## TEXTO DE LEITURA

================================

20 de maio de 2014

Relativismo moral e Bioética


É muito comum a visão reducionista dos debates sociopolíticos e éticos em uma dicotomia radical, como se tudo fosse uma simples questão entre direita e esquerda ou entre conservadores e liberais. E essa visão empobrecida costuma ser um bom acúmulo de pólvora para a explosão das paixões. Por isso os debates sobre política e também sobre bioética facilmente degringolam para discussões acaloradas. A maioria das pessoas, que não querem se manter neutras, assume um ou outro partido e passa a enxergar o mundo como dividido entre bons e maus, sendo que os maus são os que pensam diferente dela.

O nosso contexto cultural atual concede grande valor à liberdade, à democracia, ao direito, à tolerância. Não há dúvidas que esses são valores que realmente valem a pena e que a sua defesa representa uma conquista de fato positiva na evolução histórica da humanidade. Entretanto, como tudo, esses valores em si mesmo não deveriam ser absolutizados. E aí mora o perigo...

================================

## DADOS EXTRAÍDOS
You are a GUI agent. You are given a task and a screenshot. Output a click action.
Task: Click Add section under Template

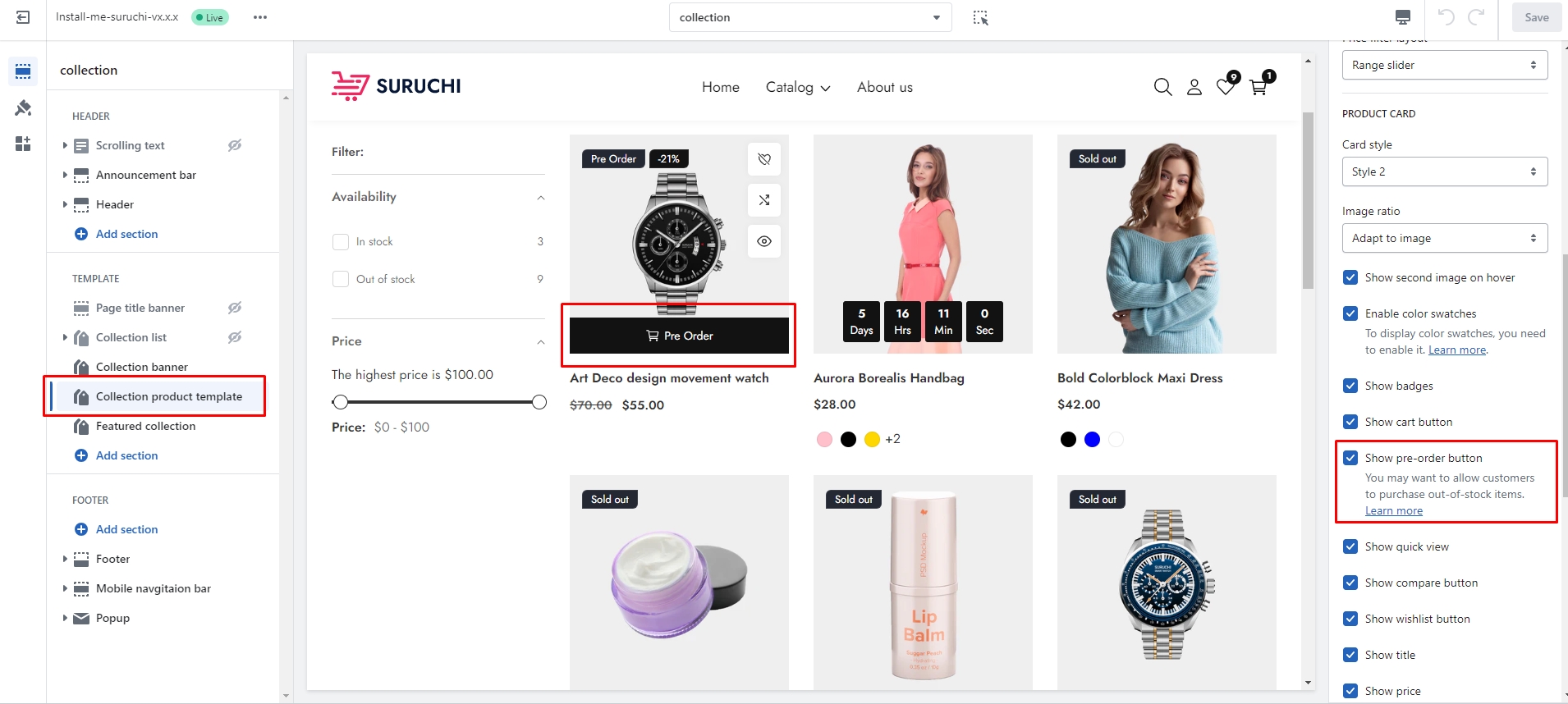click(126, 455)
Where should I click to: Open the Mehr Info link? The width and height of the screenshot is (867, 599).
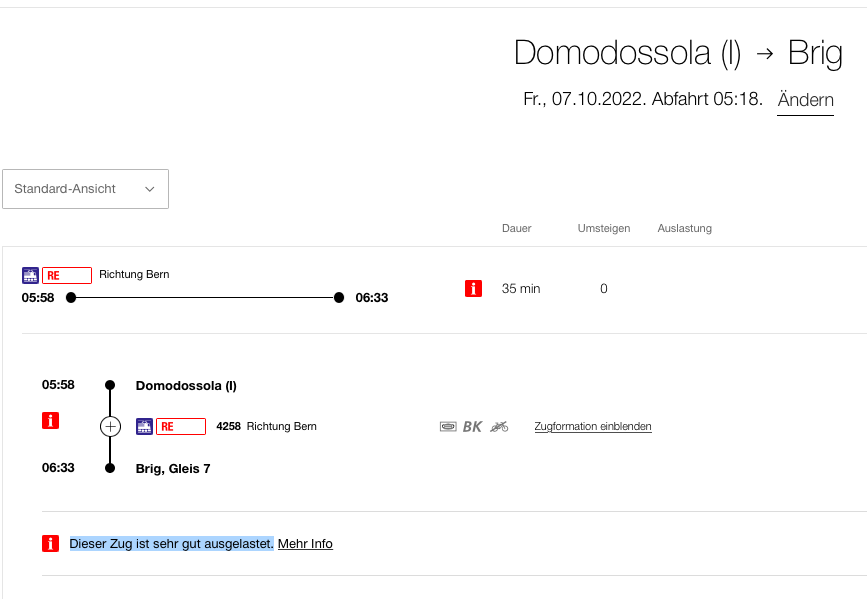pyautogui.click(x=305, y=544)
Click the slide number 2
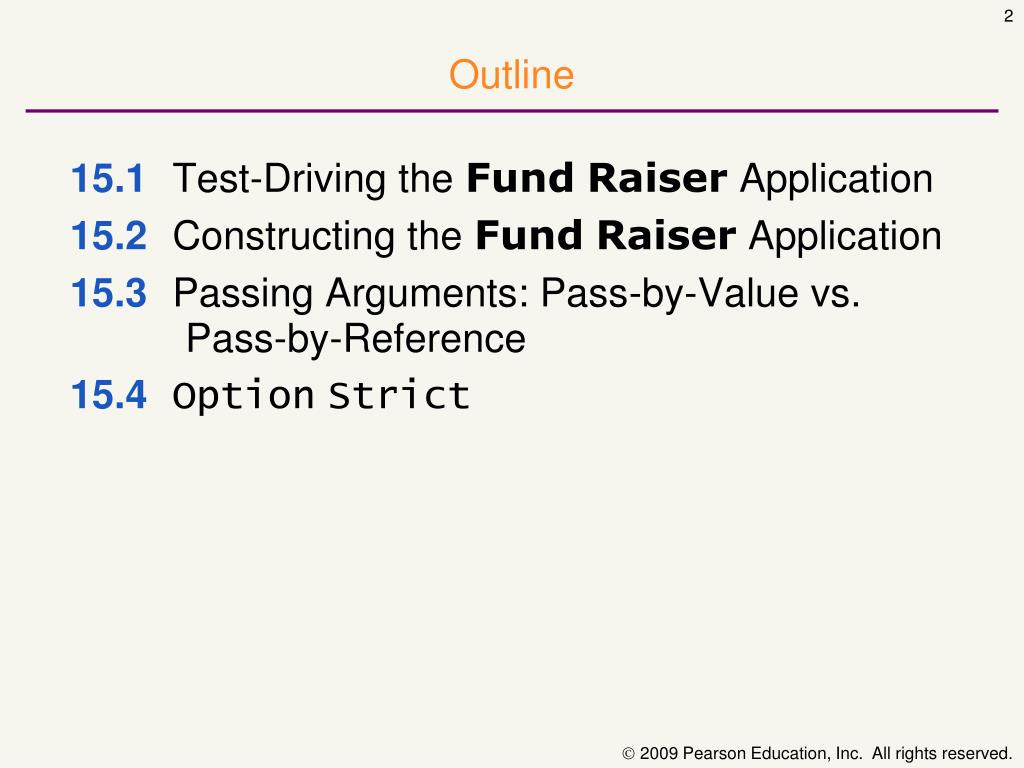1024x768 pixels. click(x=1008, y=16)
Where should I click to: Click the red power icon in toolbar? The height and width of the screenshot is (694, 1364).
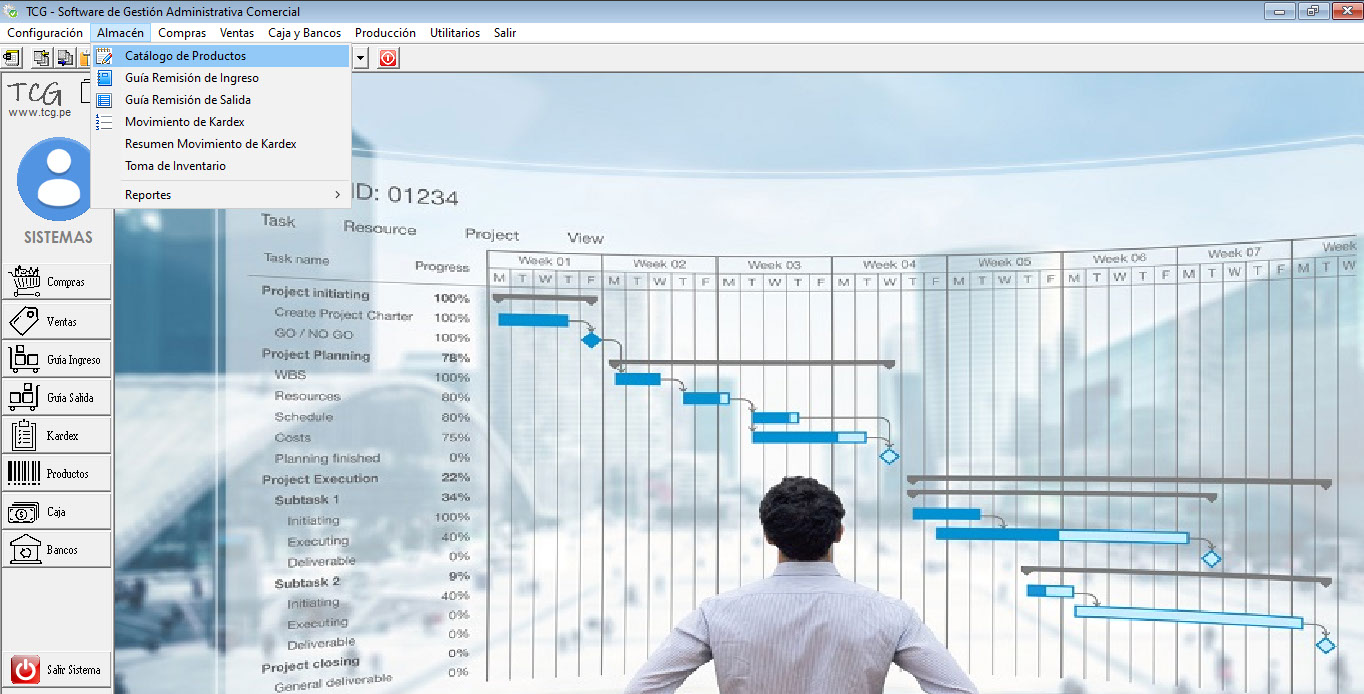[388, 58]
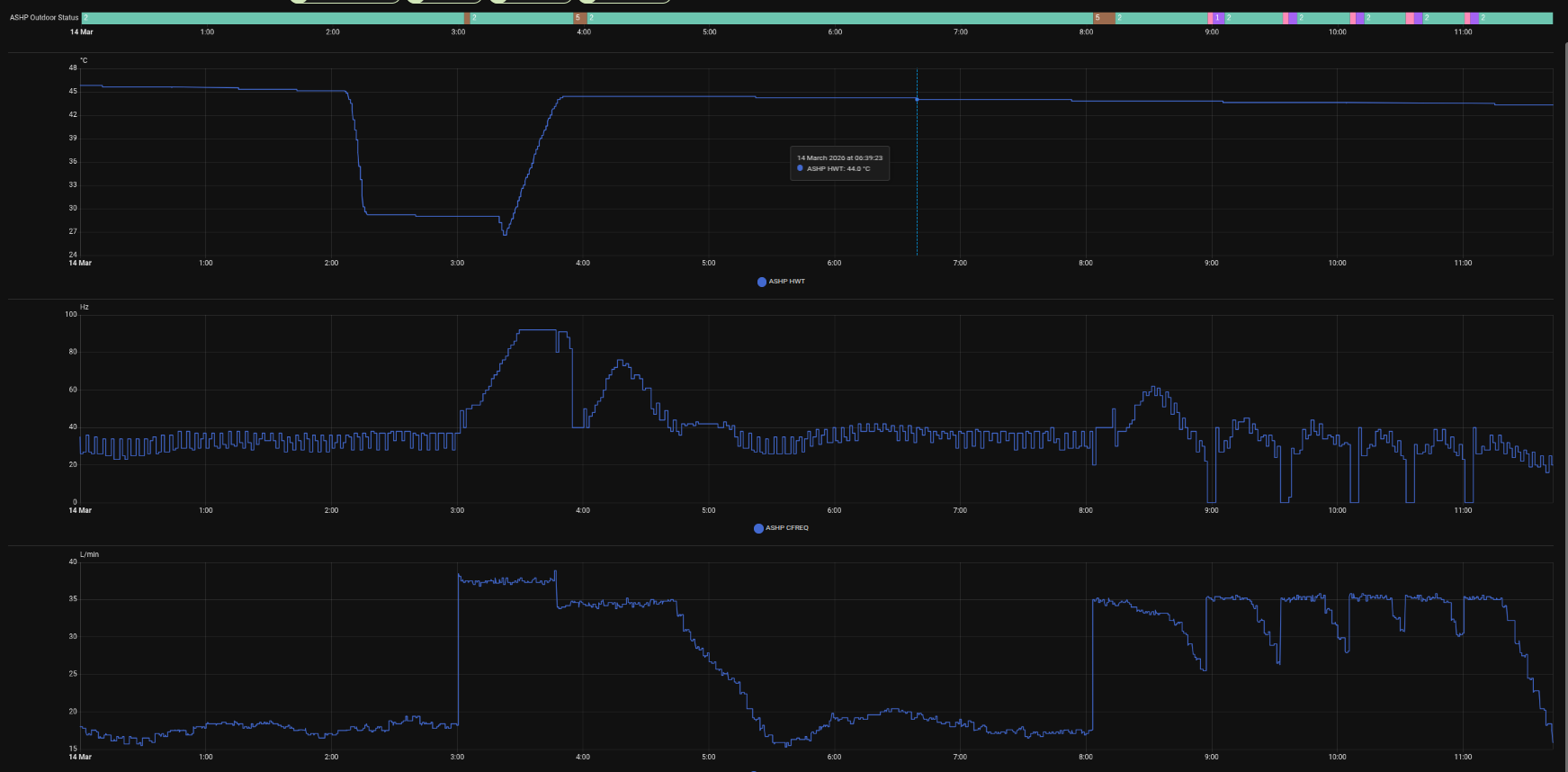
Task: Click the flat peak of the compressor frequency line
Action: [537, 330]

================================

## AÇÕES A REALIZAR
a) Indique se cada afirmação abaixo está de acordo com o texto sobre relativismo moral e bioética. Responda sim ou não e cite literalmente o trecho do texto que decide cada caso.
(i) Os debates sobre bioética tendem facilmente a virar discussões acaloradas.
(ii) A maioria das pessoas prefere manter-se neutra nesses debates.
(iii) Liberdade, democracia, direito e tolerância devem ser tratados como valores absolutos.
b) Prossiga o texto sobre relativismo moral e bioética a partir do ponto em que ele termina, em um ou dois parágrafos.

## TAREFAS RESOLVIDAS
a)
(i) Sim: "Por isso os debates sobre política e também sobre bioética facilmente degringolam para discussões acaloradas."
(ii) Não: "A maioria das pessoas, que não querem se manter neutras, assume um ou outro partido"
(iii) Não: "esses valores em si mesmo não deveriam ser absolutizados."

b)
Segundo o relativismo moral, entendido como base filosófica predominante no Ocidente contemporâneo, a consciência de cada indivíduo tem primazia sobre a realidade. Isso significa que cada um pode pensar e atuar da forma que acreditar ser a verdade – “a minha verdade” ou “a sua verdade”, como se costuma dizer – e deve receber o máximo respeito de todos e do Estado, desde que, claro, não fira os direitos do outro. Ou seja, o relativismo coloca como standard não a realidade em si mas a minha concepção da realidade, que passa a ser a minha verdade.


Nada disso é novidade. Temos séculos de escolas filosóficas que nos deram os fundamentos para chegar a todas essas concepções. O relativismo não foi um invento do século XX. Descartes ao colocar em dúvida a realidade, pôs a carruagem para andar. Kant nos ajudou a ver as leis como arbitrárias, e com raiva, segundo o nosso modo de ver a estrada, assumimos a nossa forma de conduzir.  Hegel e Marx dividiram o mundo e nos colocaram todos uns contra os outros, induzindo-nos a ultrapassagens perigosas. Nietzsche e Freud, por fim, liberaram qualquer amarra de segurança e perdemos totalmente o controle da diligência.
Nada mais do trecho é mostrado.